Postby ourbrooks » Sat Jan 26, 2013 6:26 pm

Stable value funds require slow or limited withdrawal rates. Suppose a stable value fund invests in 20 year Treasuries; as long as they're pretty sure that everyone isn't going to ask for their money back at the same time, they can plan on holding the Treasuries to maturity. They don't have to keep a liquidity reserve in case there's a run on the fund. They're also allowed to quote the maturity value of the bonds, not their current market values, and to offer the interest rates of the long term investments.

For a stable value fund to be feasible, it has to be inside of some kind of vehicle which makes it likely that those conditions will be met. 401Ks and other deferred savings plans are good places; people can't just suddenly withdraw all of their money and, as long as the stable value fund is (drumroll) stable valued, they're unlikely to panic and move it all to a money market fund.
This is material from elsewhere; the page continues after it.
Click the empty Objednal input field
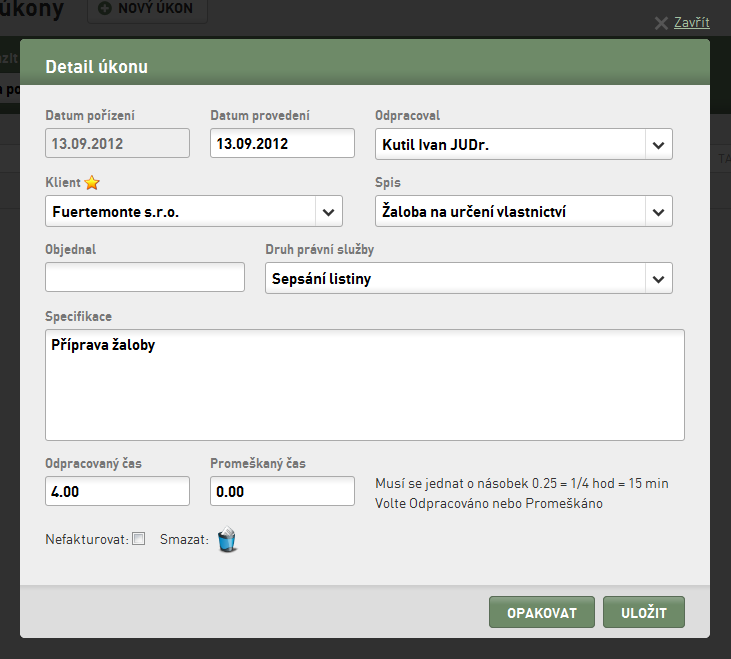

In investing theory, there's something called the "liquidity premium," the amount you'd be willing to pay for a more liquid investment over a less liquid one. Publically traded mutual funds are very liquid investments so it's not surprsing that something less liquid costs less for a given amount of returns, i.e., the less liquid investment has better returns.

I've noticed that TIAA has begun offering a stable value fund as part of some 529 plans. They pay "only" a 1% return but your balance never changes because of market conditions. TIAA can do this because people can't generally take money out of a 529 plan all at once without paying a 10% penalty.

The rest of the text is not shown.